Of course, the campaign itself would be worthless if the actual racing mechanics in NFSU2 weren’t well tuned. Even playing with a keyboard the controls for your car are tight, if still a bit wild and arcade-like. There is a real sense of speed and danger as you fly past oncoming traffic, particularly on the freeway. You can also execute a fun variety of powerslides and hand-break turns that would make your driving instructor roll over in his grave (Did you kill your instructor? – Ed).
The only bizarre element of game play in the racing is the Nitrous Oxide
(NOS) meter. As you pull off certain cool tricks you gain nitrous. Conversely if you do something stupid and crash you lose nitrous. Now, hitting the NOS is fun for short bursts of extreme speed, but the weird meter makes no sense in a game that is so logical in other respects.
This also brings us to one aspect of Need for Speed Underground 2 that you may or may not care for. Unlike some recent EA racers, there is absolutely no damage sustained to your car no matter how often you crash. Other than losing a little nitrous and possibly your place in the race there is no excuse to not ram into that obnoxious milk truck cutting you off on your way to Beacon Hill. You’re even rewarded with some pretty cut scenes for your efforts.
Speaking of pretty, the game is gorgeous on the PC, at least the backgrounds are some of the best seen on any recent racer. EA has thrown in all the bells and whistles of reflecting neon, water effects, captivating sunsets, anything you can think of to make a city gorgeous at night. It’s a beautiful, vacuous adult playground stripped of all human elements and yours to explore freely in your car.
The same cannot be said for the cars on the street, however. Many of the low-res models you pass seem jarring, and even your car seems slightly blocky compared to the lushness of the background. The blocky trucks you pass are particularly horrid. You’d swear a carton of milk on wheels was rolling by.

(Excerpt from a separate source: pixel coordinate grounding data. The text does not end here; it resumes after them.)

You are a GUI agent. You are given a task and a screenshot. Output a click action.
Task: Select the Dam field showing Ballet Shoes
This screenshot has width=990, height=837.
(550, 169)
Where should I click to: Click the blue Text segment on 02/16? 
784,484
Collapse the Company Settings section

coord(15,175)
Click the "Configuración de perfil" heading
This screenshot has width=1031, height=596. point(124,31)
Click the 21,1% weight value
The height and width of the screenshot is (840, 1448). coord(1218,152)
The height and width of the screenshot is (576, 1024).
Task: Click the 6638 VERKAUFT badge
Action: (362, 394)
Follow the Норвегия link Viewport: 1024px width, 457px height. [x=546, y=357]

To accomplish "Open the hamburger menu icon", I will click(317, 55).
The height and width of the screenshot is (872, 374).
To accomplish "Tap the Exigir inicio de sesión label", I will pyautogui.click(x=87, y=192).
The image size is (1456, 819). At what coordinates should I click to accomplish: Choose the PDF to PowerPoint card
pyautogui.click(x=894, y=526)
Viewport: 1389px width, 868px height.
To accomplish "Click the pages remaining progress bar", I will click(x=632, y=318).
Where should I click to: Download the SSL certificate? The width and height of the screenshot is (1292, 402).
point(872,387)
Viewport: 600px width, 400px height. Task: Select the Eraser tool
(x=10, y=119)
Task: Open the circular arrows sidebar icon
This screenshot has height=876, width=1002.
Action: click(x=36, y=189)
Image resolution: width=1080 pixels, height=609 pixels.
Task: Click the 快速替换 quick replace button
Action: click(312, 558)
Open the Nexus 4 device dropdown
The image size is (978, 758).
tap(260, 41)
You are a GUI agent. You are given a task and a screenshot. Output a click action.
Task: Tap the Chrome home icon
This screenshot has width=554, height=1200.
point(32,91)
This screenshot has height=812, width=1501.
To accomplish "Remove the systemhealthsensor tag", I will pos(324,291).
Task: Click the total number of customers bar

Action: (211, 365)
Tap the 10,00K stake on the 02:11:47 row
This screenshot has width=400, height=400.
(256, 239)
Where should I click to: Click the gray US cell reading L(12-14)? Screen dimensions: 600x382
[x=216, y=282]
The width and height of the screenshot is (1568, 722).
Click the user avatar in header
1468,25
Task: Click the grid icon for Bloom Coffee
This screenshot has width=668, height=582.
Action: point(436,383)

At least your blocky car friends are accompanied by some pretty nifty sound effects. Engines start, sputter, and roar with a mechanical ferocity. You can hear tires squeal and rubber burn. As for the in-game music, well, the very best thing about that is that you can turn it off. The mix of hip-hop, techno, and angry white man whining music certainly offers variety, but may not be to everyone’s taste. To the developer’s credit they have accounted for this and you can arrange or eliminate any tracks you find offensive. (Ooh, that Snoop Dog cover of the Doors gets to go bye-bye!) It’s extreme fun to mute all the sound and blast some Flight of the Valkyries or obscure Swedish EBM while careening through city streets – though this may also cause your roommates some concern.
The game looks nice and is fun at its heart, but EA decided to load the game with depth and variety to keep players coming back for more. Some of this works and some of it is just plain silly. For starters, there are a ton of different types of races; from the addictive and blisteringly fun Drag Racing to the ridiculous and, at times, frustrating Drift race. Most of the racing types are built from established models and are pretty self explanatory, but Drift and Outrun warrant a little more explanation. The cumbersome Drift races are basically a ?points’ contest where you have to try and get the most kudos by shaking your car’s rear end while still making it across the finish line in a set time. Outrun, however, is a fun game of cat and mouse where you pick up the attentions of another racer on the street and then have to lose him in the warren of the city districts.
Another addition to the racing elements is the inclusion of SUVs. While they may add to the bling-bling factor of the game and provide a little variety; in practice these gas-guzzling soccer mom tanks handle like baboons?with two club feet. Seriously, one or two races in these clunkers would test even the most die-hard racing fanatic. The only good thing about them is the giddy delight they inspire as you run over little girlie cars in the street – if you can even hit them.
Last but not least NFSU2 contains a dizzying array of customization parts. You need to familiarize yourself with suspensions, gearboxes, intakes, and engines to make your car worthy of taking on the giants in the later races. For those with a more artistic bent, you can spend hours tricking out your Celica with adorable flower decals, lavender headlights and a little RPM gauge that looks frighteningly like Pochacco?or maybe you could actually style a car that’s tasteful. No matter which route you choose to take, it provides a fun break from the racing action and gets you more image points to boot.
In a gaming season plagued by same-old-same-old sequels, Need for Speed Underground 2 is a rare title that changes up the formula and still manages to stay fun. When you combine its lasting pick up appeal with a surprisingly well thought out campaign mode, you have a racing game that provides depth without sacrificing the over the top action of an arcade game. All in all, you could do far worse this holiday than picking up a copy for a little yuletide diversion.